(Dataset excerpt)
··········

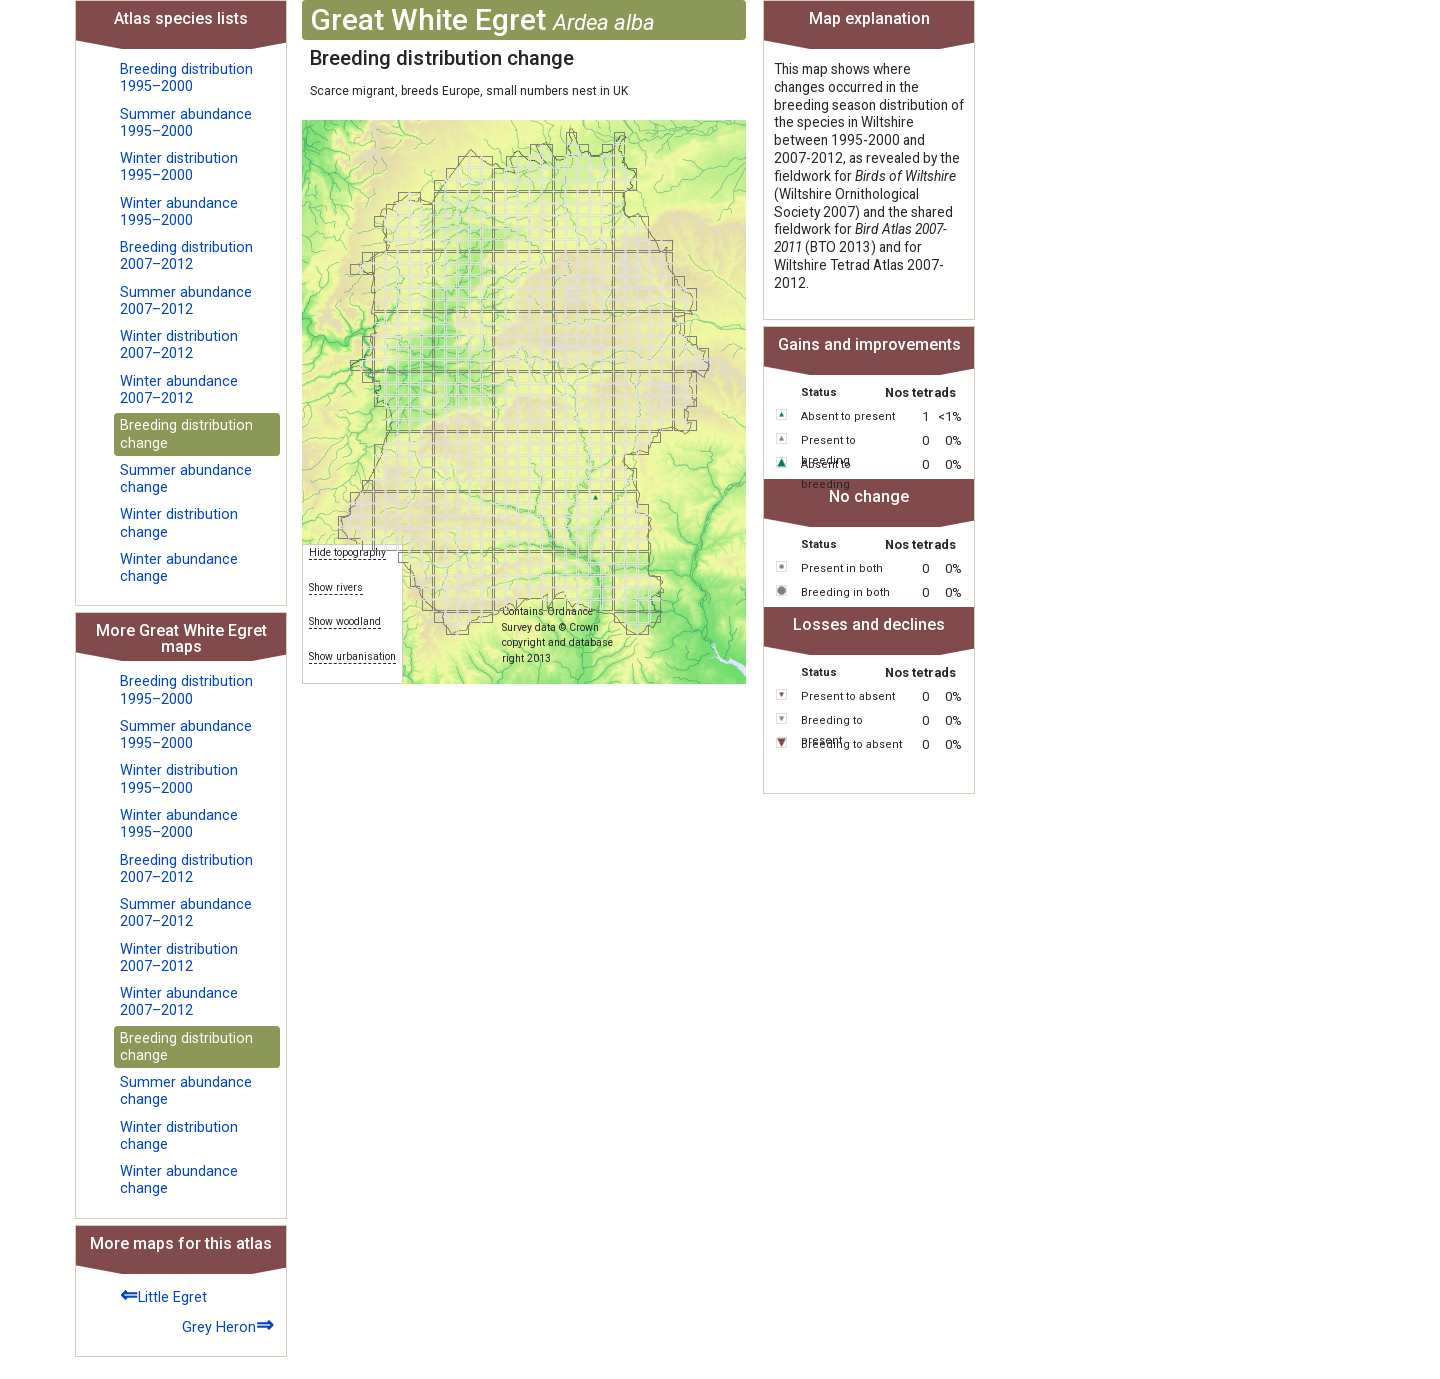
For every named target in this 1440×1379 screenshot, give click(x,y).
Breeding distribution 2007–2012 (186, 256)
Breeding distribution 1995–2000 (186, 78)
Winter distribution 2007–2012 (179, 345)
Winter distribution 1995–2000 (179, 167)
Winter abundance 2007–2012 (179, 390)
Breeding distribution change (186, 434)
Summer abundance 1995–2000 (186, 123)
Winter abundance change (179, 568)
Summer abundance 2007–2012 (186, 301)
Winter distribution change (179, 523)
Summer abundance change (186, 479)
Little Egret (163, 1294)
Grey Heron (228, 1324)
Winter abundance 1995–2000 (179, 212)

··········

Transcribe the listing above word for word, omitting the picture.

For every named target in this 1440×1379 screenshot, give click(x,y).
Breeding distribution 2007–2012 (186, 256)
Breeding distribution 1995–2000 (186, 78)
Winter distribution 2007–2012 (179, 345)
Winter distribution 1995–2000 (179, 167)
Winter abundance 2007–2012 (179, 390)
Breeding distribution change (186, 434)
Summer abundance 1995–2000 (186, 123)
Winter abundance change (179, 568)
Summer abundance 2007–2012 (186, 301)
Winter distribution change (179, 523)
Summer abundance change (186, 479)
Little Egret (163, 1294)
Grey Heron (228, 1324)
Winter abundance 1995–2000 (179, 212)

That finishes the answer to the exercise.